If the face needs to match the scene's light, use a strict instruction: change only how light and shadow fall, keep features, bone structure, texture, and identity one hundred percent identical, do not redraw or beautify. The deterministic fallback I trust more is frequency separation: borrow the scene's low-frequency lighting onto the real face's high-frequency texture, so the light moves and the face does not. Finish with a fixed photographic color grade, a print-film look applied the same way every time, instead of a generative "polish" pass. That kills the clean, plastic, video-game quality of raw model output and, because it is deterministic, it never drifts.
The gotchas that cost me time
A few specifics, because they each cost me a day. Warm, golden-hour scenes wash out olive skin and read as a lighter, different person, so I clamp the skin tone. If your reference set is all frontal and you ask for a turned head, you will get drift, because there is no angle-matched real photo to lift from. If all your real photos are smiling and you prompt a neutral face, the model invents the expression, so shoot the expressions you actually want. Do not over-enumerate anatomy in the prompt; a simpler prompt plus selecting against drift beats a paragraph of facial description. And never edit an already-synthetic image to make a variant, because you are compounding a fake face. Re-composite from the real photo every time.

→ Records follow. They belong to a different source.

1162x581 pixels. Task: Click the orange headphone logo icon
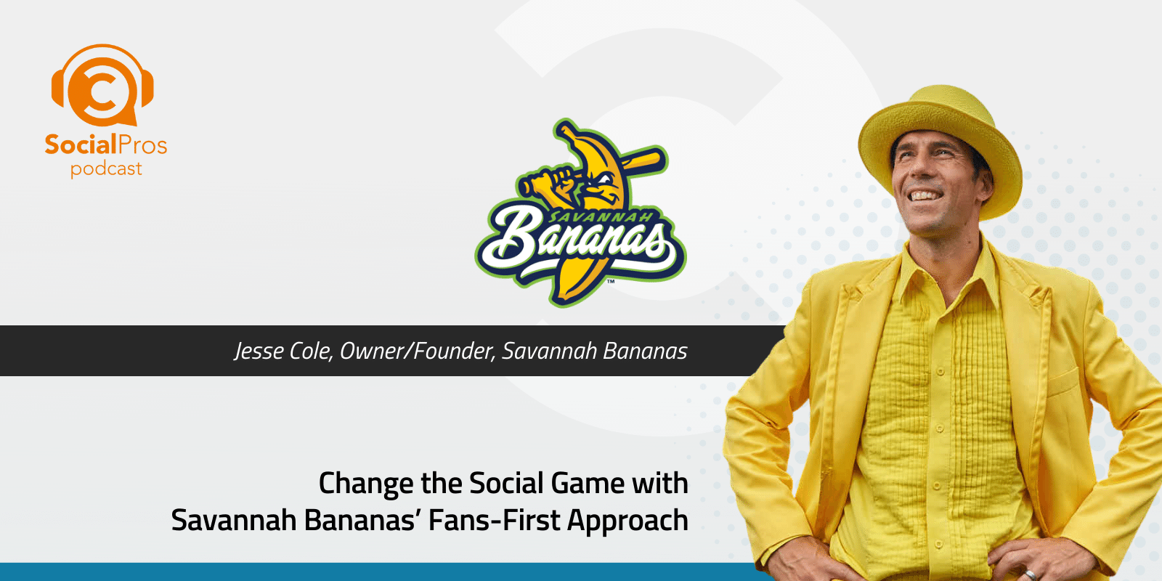[102, 86]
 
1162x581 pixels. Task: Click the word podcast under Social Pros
[106, 169]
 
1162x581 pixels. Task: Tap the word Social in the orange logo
[80, 145]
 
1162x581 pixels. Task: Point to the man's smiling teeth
[927, 195]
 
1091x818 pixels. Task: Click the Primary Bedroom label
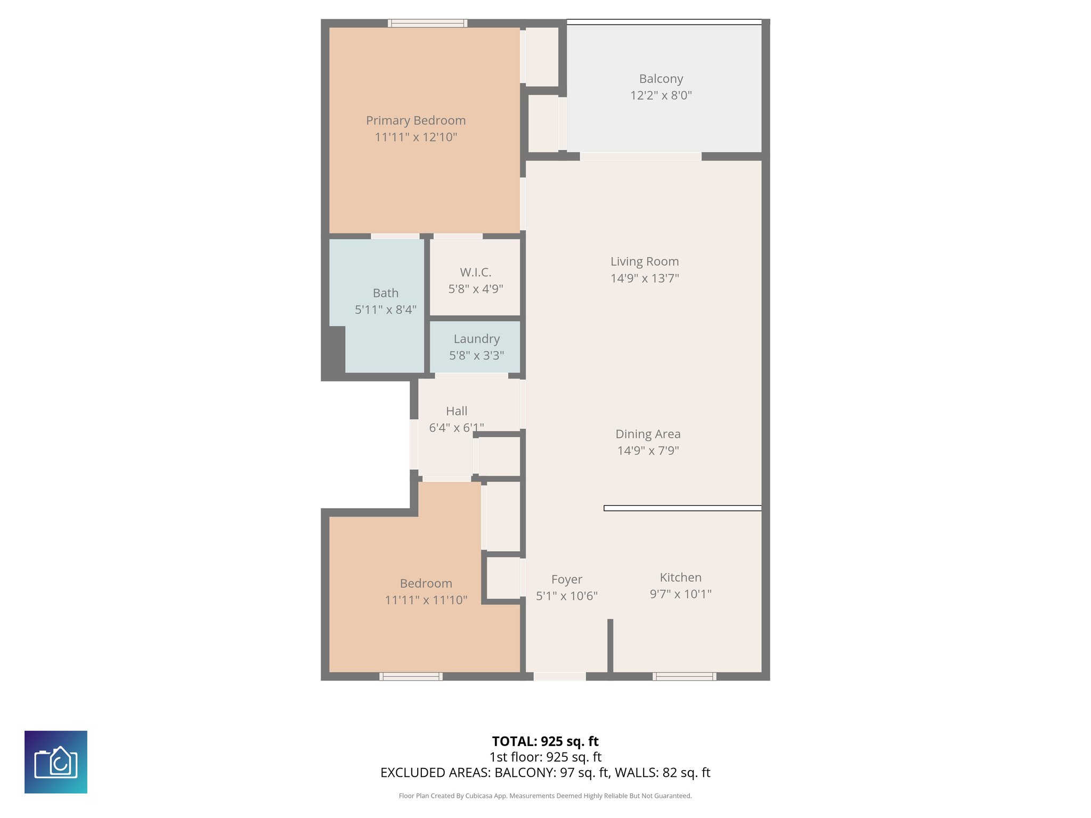416,120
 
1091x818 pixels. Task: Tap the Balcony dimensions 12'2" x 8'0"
661,95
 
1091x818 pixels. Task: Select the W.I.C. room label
475,272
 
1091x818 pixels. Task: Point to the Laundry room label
476,339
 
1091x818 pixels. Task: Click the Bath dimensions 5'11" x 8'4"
386,309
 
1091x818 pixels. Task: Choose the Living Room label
645,261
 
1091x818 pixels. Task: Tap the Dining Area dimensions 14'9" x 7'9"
648,451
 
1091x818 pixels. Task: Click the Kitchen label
680,577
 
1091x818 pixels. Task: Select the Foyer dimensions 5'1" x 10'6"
566,596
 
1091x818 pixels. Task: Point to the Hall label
457,411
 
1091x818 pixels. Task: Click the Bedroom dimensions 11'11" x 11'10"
426,600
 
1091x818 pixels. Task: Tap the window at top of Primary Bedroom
427,23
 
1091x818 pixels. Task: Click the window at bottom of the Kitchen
684,676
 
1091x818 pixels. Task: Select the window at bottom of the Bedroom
411,676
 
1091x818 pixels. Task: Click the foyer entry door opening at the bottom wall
559,676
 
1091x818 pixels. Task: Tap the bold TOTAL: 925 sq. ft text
545,741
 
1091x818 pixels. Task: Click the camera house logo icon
56,762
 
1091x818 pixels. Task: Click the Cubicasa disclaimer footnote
545,796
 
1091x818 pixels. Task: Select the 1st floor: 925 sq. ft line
545,757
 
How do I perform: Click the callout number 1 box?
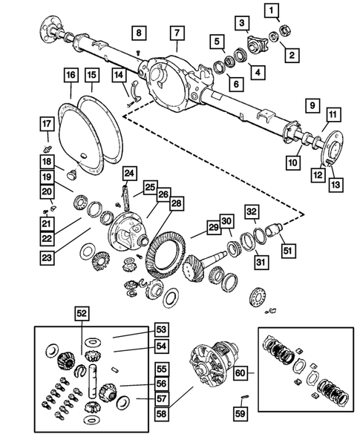[x=273, y=10]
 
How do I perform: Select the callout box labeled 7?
[x=176, y=33]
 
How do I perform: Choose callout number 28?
[x=175, y=203]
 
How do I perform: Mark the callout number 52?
[x=80, y=315]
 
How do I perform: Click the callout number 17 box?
[x=46, y=124]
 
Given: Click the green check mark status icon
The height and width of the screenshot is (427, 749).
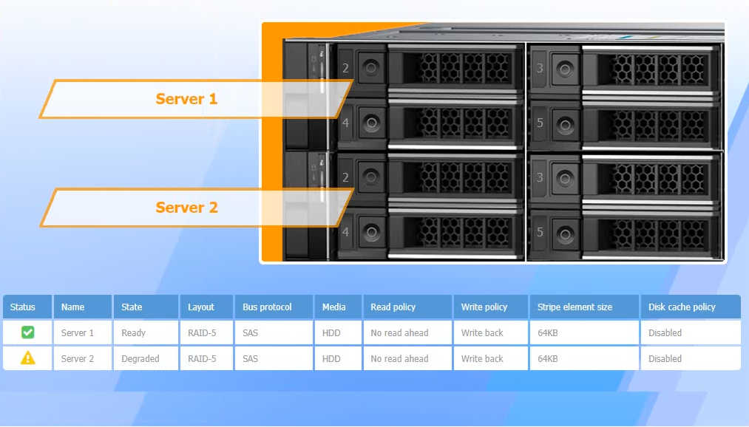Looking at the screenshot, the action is [27, 332].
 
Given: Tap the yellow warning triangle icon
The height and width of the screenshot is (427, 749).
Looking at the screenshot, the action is [27, 358].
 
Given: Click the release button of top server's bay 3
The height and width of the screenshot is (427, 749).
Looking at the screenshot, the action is [565, 69].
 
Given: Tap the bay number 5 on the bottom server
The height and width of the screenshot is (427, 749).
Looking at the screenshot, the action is [540, 233].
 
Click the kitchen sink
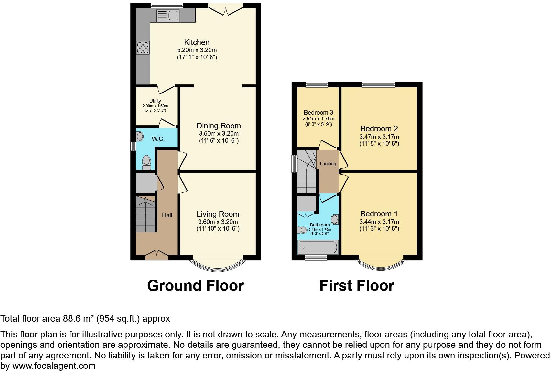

Generate the world, not the face
If I compress everything to one principle, it is this. I treat generation as the world builder and the real photo as the identity source. Never let the model render the identity-bearing pixels, never feed an AI image of yourself back in as a reference, and select-and-lift instead of blending many references into an average. Then finish the seam and grade in deterministic code. The model imagines a place to stand. The face stays from a real photo.
Some operational details in these essays have been changed for narrative or privacy reasons. The arguments, the numbers, and the lessons are real.